On June 13, 2023, WOOD-TV assistant news director Amy Fox sent a newsroom-wide memo urging reporters to curb their coverage of Pride Month events in the Grand Rapids area, noting that the station's prior coverage that week had upset conservative viewers. The memo also said, "If we are covering Pride events we need to consider how to make the story balanced and get both sides of the issue." The memo was picked up by several blogs, which caused a firestorm of social media backlash against the station and prompted a number of WOOD-TV journalists to affirm they had ignored the memo. Later that week, WOOD-TV news director Stanton Tang admitted he urged Fox to write and distribute the memo; journalists at the station called for his firing. The controversy ultimately prompted Nexstar to issue a formal apology, and Fox and Tang were removed from discussions about WOOD-TV's future Pride Month news coverage.
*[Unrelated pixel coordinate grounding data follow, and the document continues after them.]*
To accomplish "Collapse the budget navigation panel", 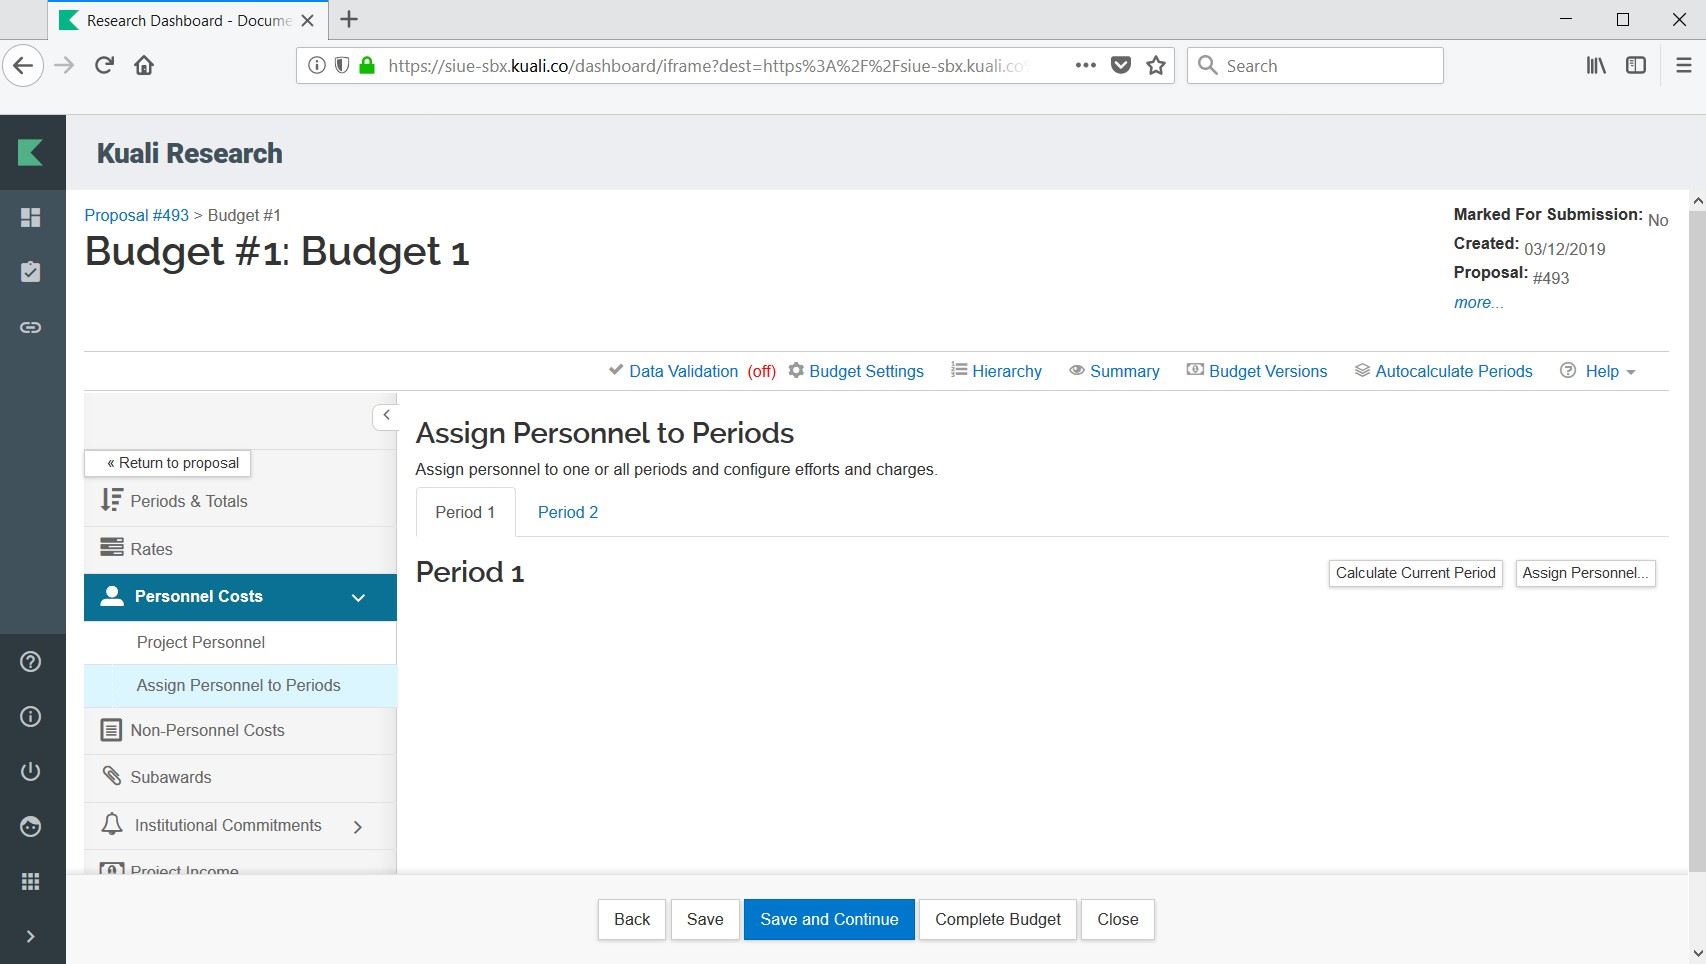I will 386,415.
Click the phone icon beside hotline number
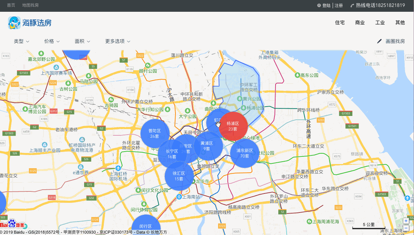Image resolution: width=414 pixels, height=235 pixels. pos(352,5)
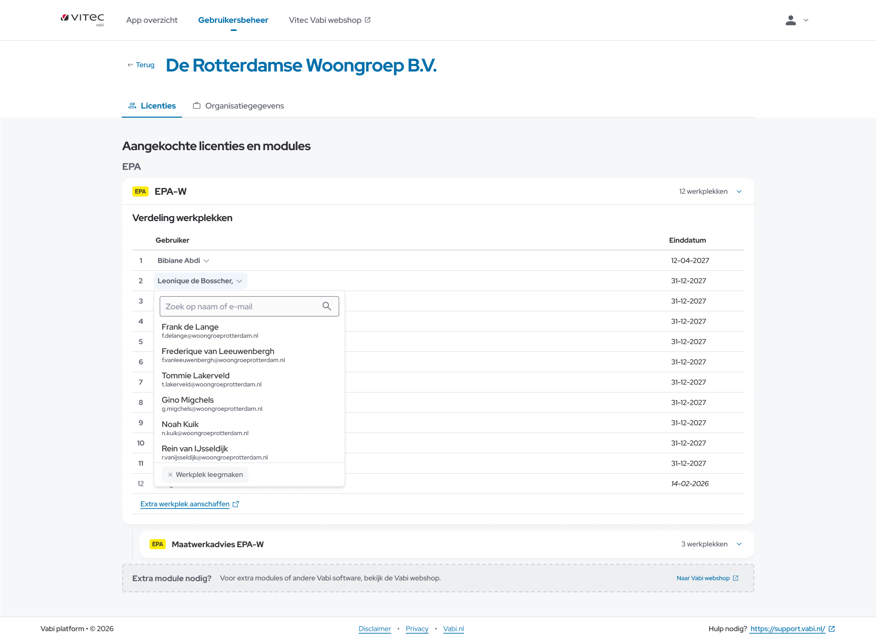Click the yellow EPA badge next to EPA-W
876x641 pixels.
point(140,192)
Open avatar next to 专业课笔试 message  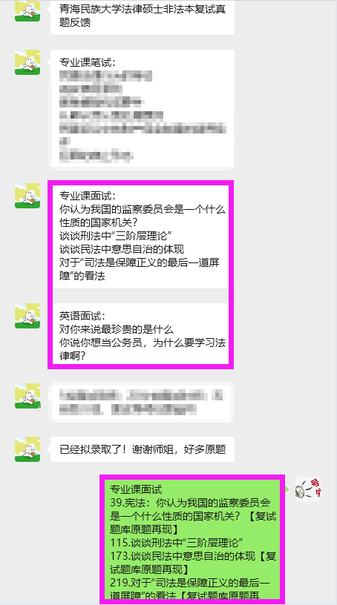pos(27,62)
Two weeks after the investigation started, Fox and Tang were fired, along with Madeline Odle and Luke Stier, two longtime executive producers who disagreed with the memo.

==Technical information==
===Subchannels===
The station's signal is multiplexed:

Subchannels of WOOD-TV
| Subchannel | Res.Tooltip Display resolution | Short name | Programming |
| 8.1 | 1080i | WOOD TV | NBC |
| 8.2 | 480i | Antenna | Antenna TV |
| 8.3 | DEFY TV | Defy |
| 15.1 | 720p | MyNet | MyNetworkTV (WXSP-CD) |

===Translators===
- ' 34 Grand Rapids
- ' 25 Holland

===Analog-to-digital conversion===
WOOD-TV became the first station in the market to broadcast a high definition digital signal on VHF channel 7 on August 14, 1999. The station shut down its analog signal, over VHF channel 8, at 10 a.m. on June 12, 2009, as part of the federally mandated transition from analog to digital television. The station's digital signal remained on its pre-transition VHF channel 7, using virtual channel 8.